Fare un richiamo è una cosa, che il Parlamento Italiano ascolti quindi è un’altra. I richiami arrivano molto spesso anche da parte della Corte Europea dei diritti umani, che addirittura dal 2009 invita tutti gli stati membri a semplificare e velocizzare i procedimenti per le rettifiche anagrafiche, rettifiche che invece di anno in anno in Italia, soprattutto col nuovo governo, stanno diventando sempre più lunghe e complicate. Quindi sì, essere visti è un primo passo, ma personalmente credo che sia necessario anche essere realistici.
Il Belgio per esempio è uno dei paesi più avanzati da sempre riguardo ai diritti Lgbtqia+. Lì la Corte Costituzionale ha detto che non riconoscere le persone non binarie è incostituzionale già nel 2019. Nonostante ciò non sono mai riusciti a creare una legge che tuteli le persone non binarie o che conceda loro un documento in cui vengono riconosciute. Magari da noi sarà una cosa diversa ma sinceramente ne dubito. Quindi un passo sì, ma da qui a festeggiare come se fosse qualcosa che realmente porterà a un cambiamento in poco tempo ce ne passa.

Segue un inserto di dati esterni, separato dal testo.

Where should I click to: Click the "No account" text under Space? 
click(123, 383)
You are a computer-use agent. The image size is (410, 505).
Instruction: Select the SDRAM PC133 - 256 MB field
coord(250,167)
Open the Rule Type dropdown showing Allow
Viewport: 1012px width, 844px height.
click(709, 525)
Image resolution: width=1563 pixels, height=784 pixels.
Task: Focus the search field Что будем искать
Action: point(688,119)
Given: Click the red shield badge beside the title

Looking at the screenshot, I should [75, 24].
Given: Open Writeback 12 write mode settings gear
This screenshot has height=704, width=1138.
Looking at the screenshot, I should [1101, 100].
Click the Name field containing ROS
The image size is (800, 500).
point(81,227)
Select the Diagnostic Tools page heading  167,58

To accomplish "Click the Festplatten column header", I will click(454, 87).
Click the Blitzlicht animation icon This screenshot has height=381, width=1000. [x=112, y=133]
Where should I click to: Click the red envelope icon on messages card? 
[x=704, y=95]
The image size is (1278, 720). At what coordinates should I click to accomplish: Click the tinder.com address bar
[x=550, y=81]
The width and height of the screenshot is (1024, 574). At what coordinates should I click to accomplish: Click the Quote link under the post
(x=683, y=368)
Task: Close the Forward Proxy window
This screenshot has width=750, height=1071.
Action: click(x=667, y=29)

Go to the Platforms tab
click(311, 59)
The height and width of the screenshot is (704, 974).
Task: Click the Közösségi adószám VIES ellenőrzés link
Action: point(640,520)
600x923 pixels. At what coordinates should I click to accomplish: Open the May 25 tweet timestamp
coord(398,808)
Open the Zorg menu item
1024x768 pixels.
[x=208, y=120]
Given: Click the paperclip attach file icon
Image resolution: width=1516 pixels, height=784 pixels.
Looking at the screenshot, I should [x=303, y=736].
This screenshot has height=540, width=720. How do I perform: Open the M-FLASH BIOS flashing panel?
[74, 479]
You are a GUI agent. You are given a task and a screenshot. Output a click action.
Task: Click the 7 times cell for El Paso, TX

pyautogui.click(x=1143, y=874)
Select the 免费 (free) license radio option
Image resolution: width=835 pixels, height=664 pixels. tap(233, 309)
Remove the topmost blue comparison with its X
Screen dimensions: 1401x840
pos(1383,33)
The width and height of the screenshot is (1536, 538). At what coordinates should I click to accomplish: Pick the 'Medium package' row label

“Tutti esultano, ma in realtà poi di fatto non cambia nulla” afferma Cinzia Messina, presidente dell’Associazione Affetti Oltre il Genere. “A me pare l’ennesimo contentino. Non voglio dire che non sia importante che la Corte Costituzionale per la prima volta confermi l’esistenza delle persone non binarie, ma tutta questa esaltazione da parte della comunità in un paese in cui non esiste alcuna regola, dove in molti centri ti prendono soldi per trattamenti e visite che dovrebbero essere gratuiti, centri dove si annidano professionisti non-professionisti con nessuna specializzazione che ti parcheggiano come tu fossi un oggetto, un paese che ti ruba il tempo della tua vita, dove non si fa altro che parlare di carriera alias come se quella fosse la soluzione e non combattere per il diritto al proprio nome sul documento, mi pare poco concreto esultare per una sentenza che è un suggerimento che non verrà mai ascoltato”.
È vero: è la politica del meglio di nulla. Siamo talmente stremati dalla privazione di diritti che basta niente per farci sentire in paradiso perdendo la visione globale della questione. La notizia a me non trasmette molto in termini di realtà pratica. Ci dice che ok, le persone non binarie esistono. E noi già lo sapevamo. Anche loro le hanno viste. E ora?